The court upheld an appeal by the Howard de Walden Estateand the Day family enabling them to stop the sale of the freehold to properties in central London demanded by corporate leaseholders Hosebay Ltd. and Lexgorge Ltd.
The decision has the greatest effect in central London, home to the most expensive real estate in the U.K. and the basis for the fortunes of aristocratic families including the Duke of Westminster and the Earl of Cadogan. Had the court rejected the appeal, tenants could have diminished landholdings held by the estates in London’s Mayfair, St. James’s, Marylebone and Fitzrovia districts.
“The large estates will be breathing a huge sigh of relief,” said Sara Dolley, an associate at London-based law firm Eversheds LLP who works as a real estate litigator. The ruling “makes a much-needed return to common sense and reality. It fits completely with the original intention of the legislation.”

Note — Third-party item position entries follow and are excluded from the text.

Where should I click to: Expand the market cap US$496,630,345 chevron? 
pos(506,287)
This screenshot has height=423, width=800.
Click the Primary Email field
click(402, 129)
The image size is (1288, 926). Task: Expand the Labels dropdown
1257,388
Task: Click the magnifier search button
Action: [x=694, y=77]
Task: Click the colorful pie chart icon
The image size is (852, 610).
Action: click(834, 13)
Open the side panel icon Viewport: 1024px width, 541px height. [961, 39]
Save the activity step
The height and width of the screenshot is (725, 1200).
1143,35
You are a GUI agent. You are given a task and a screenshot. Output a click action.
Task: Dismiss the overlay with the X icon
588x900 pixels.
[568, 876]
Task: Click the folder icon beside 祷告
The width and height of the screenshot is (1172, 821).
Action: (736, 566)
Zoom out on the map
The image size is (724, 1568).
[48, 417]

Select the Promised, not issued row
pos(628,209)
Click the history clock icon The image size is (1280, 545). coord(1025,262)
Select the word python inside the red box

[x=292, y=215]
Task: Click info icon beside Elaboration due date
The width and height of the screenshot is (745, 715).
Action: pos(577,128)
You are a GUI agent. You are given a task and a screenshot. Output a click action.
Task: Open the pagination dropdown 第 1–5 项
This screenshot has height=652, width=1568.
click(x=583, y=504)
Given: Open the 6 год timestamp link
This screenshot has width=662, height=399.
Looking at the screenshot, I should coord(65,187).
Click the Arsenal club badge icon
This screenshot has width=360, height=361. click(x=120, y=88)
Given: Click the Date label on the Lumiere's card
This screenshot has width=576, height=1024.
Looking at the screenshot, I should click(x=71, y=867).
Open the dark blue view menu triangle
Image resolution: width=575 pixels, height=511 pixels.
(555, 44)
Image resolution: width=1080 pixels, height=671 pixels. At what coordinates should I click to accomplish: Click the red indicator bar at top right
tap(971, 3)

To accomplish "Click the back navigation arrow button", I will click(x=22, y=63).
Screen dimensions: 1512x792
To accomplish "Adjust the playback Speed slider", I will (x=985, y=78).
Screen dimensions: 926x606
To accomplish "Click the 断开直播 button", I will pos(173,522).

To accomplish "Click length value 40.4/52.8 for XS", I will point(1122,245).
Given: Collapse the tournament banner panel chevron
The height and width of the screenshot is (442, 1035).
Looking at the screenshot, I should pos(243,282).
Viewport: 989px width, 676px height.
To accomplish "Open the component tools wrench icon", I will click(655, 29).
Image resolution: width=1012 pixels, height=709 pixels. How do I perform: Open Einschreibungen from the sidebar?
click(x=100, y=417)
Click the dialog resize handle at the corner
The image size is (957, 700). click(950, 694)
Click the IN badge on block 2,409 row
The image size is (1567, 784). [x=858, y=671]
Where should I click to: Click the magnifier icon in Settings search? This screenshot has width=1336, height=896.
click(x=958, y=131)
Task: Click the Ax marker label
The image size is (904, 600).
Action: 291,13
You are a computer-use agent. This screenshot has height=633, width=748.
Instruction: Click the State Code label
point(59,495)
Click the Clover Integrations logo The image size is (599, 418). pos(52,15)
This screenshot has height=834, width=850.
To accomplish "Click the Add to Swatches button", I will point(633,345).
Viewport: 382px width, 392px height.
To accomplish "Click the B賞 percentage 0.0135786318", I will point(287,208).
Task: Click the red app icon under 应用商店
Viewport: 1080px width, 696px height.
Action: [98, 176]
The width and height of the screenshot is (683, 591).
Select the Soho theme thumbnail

The ruling limits a law allowing residential tenants on long-term leases to force the landlord to sell the freehold, or outright ownership of the property. It clears up an inconsistency created when the law was changed in 2002 that enabled companies occupying a property originally built as a house to demand the freehold sale, even though the property was being used commercially.
Not a House
Neither building involved in the appeal could be considered a house under the law at the relevant time, Lord Cornwath wrote in the London court’s ruling.
“It is clear that it was never Parliament’s intention to extend enfranchisement rights to commercial or business tenants,” Grosvenor Group Ltd., the property company owned by the Duke of Westminster’s family trusts, said in an e-mailed statement.
The Duke, Gerald C. Grosvenor, is the world’s 72nd-richest man with a net worth of $12.3 billion, according to theBloomberg Billionaires Index. Grosvenor manages about 300 acres of property in Belgravia and Mayfair, two of London’s most expensive neighborhoods. The Day family owns buildings in areas such as Rosary Gardens in London’s South Kensington neighborhoods.
Lawmakers adopted the 1967 Leasehold Reform Act to permit tenants in low-income housing to acquire homes they had occupied for years. The 2002 amendments changed the way of determining which properties were affected, allowing business leaseholders of mansions in areas such as Mayfair to claim freehold purchasing rights originally intended for occupiers of miners’cottages in South Wales.
Many of the offices in Mayfair and its southern neighbor, St. James’s, were originally built as homes and converted after the areas were damaged by bombing in World War II.